* [Document excerpt]
+-------+

I got the original Red, Blue, and Crystal carts, But I will sometimes play them on my GP2X for more portability.


----------



## Class (Nov 6, 2011)

This girl right here.


----------



## Aphexfan (Jan 12, 2011)

Ive played every generation since red/blue! :yay, black/white was kind of meh though :?


----------



## tbyrfan (Feb 24, 2011)

Me! I play for fun and competitively.


----------



## Corvus Cowl (Apr 25, 2012)

4470 0343 3298 White


----------



## AfarOff (Mar 29, 2012)

I played it for a while(read: up until 2009), but it got too tedious for me, eventually.... plus my DS broke. Not particularly interested in it these days.


----------



## Mur (Jan 20, 2011)

Been playing since I was a kid, started with Pokemon Blue, recently got Pokemon Black and I'm now anxiously awaiting one for the 3ds.


----------



## Paper Samurai (Oct 1, 2009)

1st gen ruled, then progressively got a little worse which each new one :cry


----------



## erasercrumbs (Dec 17, 2009)

As I mentioned earlier, my interest in Pokemon games has diminished considerably since my youth. That said, in my intrepid internet browsing, I stumbled across images of the new male and female trainers from Black and White 2. That's gotta be the stupidest-looking male protagonist yet.


----------



## whatevzers (Jan 26, 2012)

Dude I have two games from each generation. Gold/Silver was the best


----------



## Ramon (May 24, 2011)

I do ^.^

Just started a new save a week or so ago on soulsilver. I don't get to go online much with it since my router and ds are not compatible. I haven't really battled much but I like to do trades and breed pokemon. Kinda fun


----------



## Corvus Cowl (Apr 25, 2012)

Soooooo........ Anyone play some Black and White UU/NU battles?


----------



## Nekomata (Feb 3, 2012)

+-------+

* [Input records]
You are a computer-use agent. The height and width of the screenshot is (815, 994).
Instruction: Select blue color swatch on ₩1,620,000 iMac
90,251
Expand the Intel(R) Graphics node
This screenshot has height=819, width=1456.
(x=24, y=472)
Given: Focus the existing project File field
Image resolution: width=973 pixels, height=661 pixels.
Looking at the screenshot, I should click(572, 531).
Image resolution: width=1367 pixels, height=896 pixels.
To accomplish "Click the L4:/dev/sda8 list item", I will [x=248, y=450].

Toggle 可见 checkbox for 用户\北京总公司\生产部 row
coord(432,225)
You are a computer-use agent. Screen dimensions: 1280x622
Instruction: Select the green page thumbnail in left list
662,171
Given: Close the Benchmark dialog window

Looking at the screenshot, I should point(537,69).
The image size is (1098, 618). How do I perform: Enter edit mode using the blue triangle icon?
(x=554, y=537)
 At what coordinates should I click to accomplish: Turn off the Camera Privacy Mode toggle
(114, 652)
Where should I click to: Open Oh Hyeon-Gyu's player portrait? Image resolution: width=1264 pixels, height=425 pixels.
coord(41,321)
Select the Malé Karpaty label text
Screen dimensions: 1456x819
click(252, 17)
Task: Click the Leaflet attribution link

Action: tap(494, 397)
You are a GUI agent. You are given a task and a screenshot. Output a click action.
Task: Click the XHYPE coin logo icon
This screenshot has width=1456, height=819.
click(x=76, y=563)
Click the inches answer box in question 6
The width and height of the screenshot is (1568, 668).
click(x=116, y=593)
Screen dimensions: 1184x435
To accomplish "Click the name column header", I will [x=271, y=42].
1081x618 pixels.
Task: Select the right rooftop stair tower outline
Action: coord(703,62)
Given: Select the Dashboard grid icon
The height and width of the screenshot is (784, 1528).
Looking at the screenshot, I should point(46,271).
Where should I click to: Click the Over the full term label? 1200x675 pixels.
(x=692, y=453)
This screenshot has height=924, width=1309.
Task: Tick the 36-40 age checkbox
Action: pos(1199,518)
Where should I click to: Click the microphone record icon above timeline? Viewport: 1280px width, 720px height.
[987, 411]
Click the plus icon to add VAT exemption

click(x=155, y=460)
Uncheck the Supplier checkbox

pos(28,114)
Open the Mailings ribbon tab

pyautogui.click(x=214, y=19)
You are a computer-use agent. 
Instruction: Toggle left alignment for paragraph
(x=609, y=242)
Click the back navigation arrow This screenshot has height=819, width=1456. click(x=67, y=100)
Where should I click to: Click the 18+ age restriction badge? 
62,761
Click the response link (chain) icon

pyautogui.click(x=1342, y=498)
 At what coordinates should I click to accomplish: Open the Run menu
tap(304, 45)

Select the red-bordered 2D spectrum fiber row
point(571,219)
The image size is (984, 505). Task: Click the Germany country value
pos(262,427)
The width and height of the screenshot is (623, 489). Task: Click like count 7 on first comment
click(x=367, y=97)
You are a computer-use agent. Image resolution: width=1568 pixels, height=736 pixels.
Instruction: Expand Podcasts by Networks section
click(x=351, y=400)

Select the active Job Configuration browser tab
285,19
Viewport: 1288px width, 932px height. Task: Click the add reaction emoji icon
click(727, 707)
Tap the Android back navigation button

+-------+

* [Complete the following]
(1) Say whether each statement agrees with the forum thread, answering yes or no and quoting the deciding words: (a) Mur's first Pokemon game was Pokemon Blue; (b) Ramon often plays online with SoulSilver; (c) whatevzers considers Gold/Silver the best.
(2) Render the lines of the entries from the line with "Where should I click to: Click the Over" to the line with "click(x=155, y=460)" as a numbered list, leaving out blank lines.

* [Results by task]
(1)
(a) Yes: "started with Pokemon Blue"
(b) No: "I don't get to go online much with it since my router and ds are not compatible."
(c) Yes: "Gold/Silver was the best"

(2)
1. Where should I click to: Click the Over the full term label? 1200x675 pixels.
2. (x=692, y=453)
3. This screenshot has height=924, width=1309.
4. Task: Tick the 36-40 age checkbox
5. Action: pos(1199,518)
6. Where should I click to: Click the microphone record icon above timeline? Viewport: 1280px width, 720px height.
7. [987, 411]
8. Click the plus icon to add VAT exemption
9. click(x=155, y=460)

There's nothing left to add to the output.